Department of Radiology, University of Groningen, University Medical Center of Groningen, 9713GZ Groningen, The Netherlands.
Department of Radiation Oncology, University of Groningen, University Medical Center of Groningen, 9713GZ Groningen, The Netherlands; Data Science in Health (DASH), University of Groningen, University Medical Center of Groningen, 9713GZ Groningen, The Netherlands.
Eur J Radiol. 2023 Oct;167:111067. doi: 10.1016/j.ejrad.2023.111067. Epub 2023 Aug 26.
To evaluate the performance of artificial intelligence (AI) software for automatic thoracic aortic diameter assessment in a heterogeneous cohort with low-dose, non-contrast chest computed tomography (CT).
Participants of the Imaging in Lifelines (ImaLife) study who underwent low-dose, non-contrast chest CT (August 2017-May 2022) were included using random samples of 80 participants <50y, ≥80y, and with thoracic aortic diameter ≥40 mm. AI-based aortic diameters at eight guideline compliant positions were compared with manual measurements. In 90 examinations (30 per group) diameters were reassessed for intra- and inter-reader variability, which was compared to discrepancy of the AI system using Bland-Altman analysis, paired samples t-testing and linear mixed models.
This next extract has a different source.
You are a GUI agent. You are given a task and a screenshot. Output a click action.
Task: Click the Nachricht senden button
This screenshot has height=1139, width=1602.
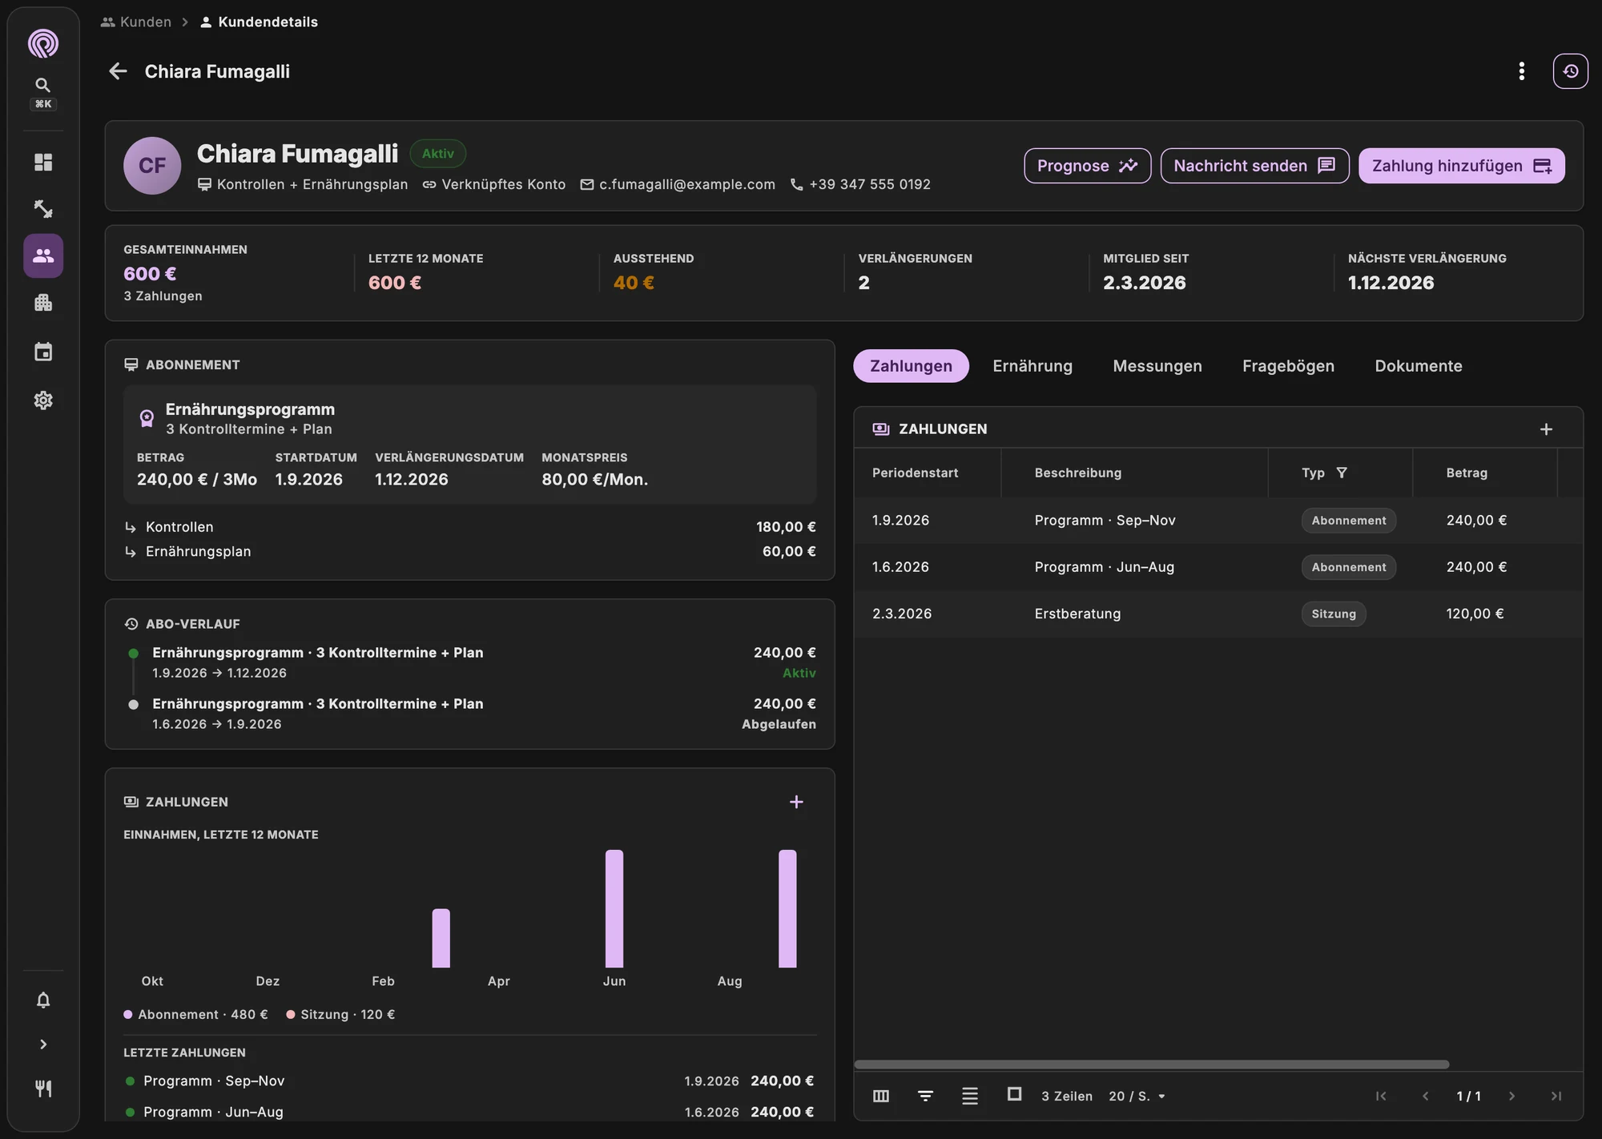click(1254, 166)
We analyzed 240 participants (63 ± 16 years; 50 % men). AI evaluation failed in 11 cases due to incorrect segmentation (4.6 %), leaving 229 cases for analysis. No difference was found in aortic diameter between manual and automatic measurements (32.7 ± 6.4 mm vs 32.7 ± 6.0 mm, p = 0.70). Bland-Altman analysis yielded no systematic bias and a repeatability coefficient of 4.0 mm for AI. Mean discrepancy of AI (1.3 ± 1.6 mm) was comparable to inter-reader variability (1.4 ± 1.4 mm); only at the proximal aortic arch showed AI higher discrepancy (2.0 ± 1.8 mm vs 0.9 ± 0.9 mm, p < 0.001). No difference between AI discrepancy and inter-reader variability was found for any subgroup (all: p > 0.05).
The AI software can accurately measure thoracic aortic diameters, with discrepancy to a human reader similar to inter-reader variability in a range from normal to dilated aortas.
评估人工智能 (AI) 软件在低剂量非对比胸部 CT 检查的异质队列中自动评估胸主动脉直径的性能。
使用低剂量非对比胸部 CT(2017 年 8 月至 2022 年 5 月)的 Imaging in Lifelines(ImaLife)研究参与者的随机样本,包括 80 名年龄 <50 岁、≥80 岁和胸主动脉直径≥40mm 的参与者。比较了基于 AI 的 8 个指南一致位置的主动脉直径与手动测量值。在 90 次检查(每组 30 次)中,对观察者内和观察者间变异性进行了重新评估,并通过 Bland-Altman 分析、配对样本 t 检验和线性混合模型比较与 AI 系统差异。
我们分析了 240 名参与者(63±16 岁;50%为男性)。由于分割不正确(4.6%),AI 评估在 11 例中失败,留下 229 例进行分析。手动和自动测量的主动脉直径没有差异(32.7±6.4mm 与 32.7±6.0mm,p=0.70)。Bland-Altman 分析未发现系统偏差,AI 的重复性系数为 4.0mm。AI 的平均差异(1.3±1.6mm)与观察者间变异性相当(1.4±1.4mm);仅在主动脉弓近端显示 AI 差异更大(2.0±1.8mm 与 0.9±0.9mm,p<0.001)。在任何亚组中,AI 差异与观察者间变异性均无差异(所有:p>0.05)。
AI 软件可以准确测量胸主动脉直径,与人工读者的差异与正常至扩张主动脉范围内的观察者间变异性相似。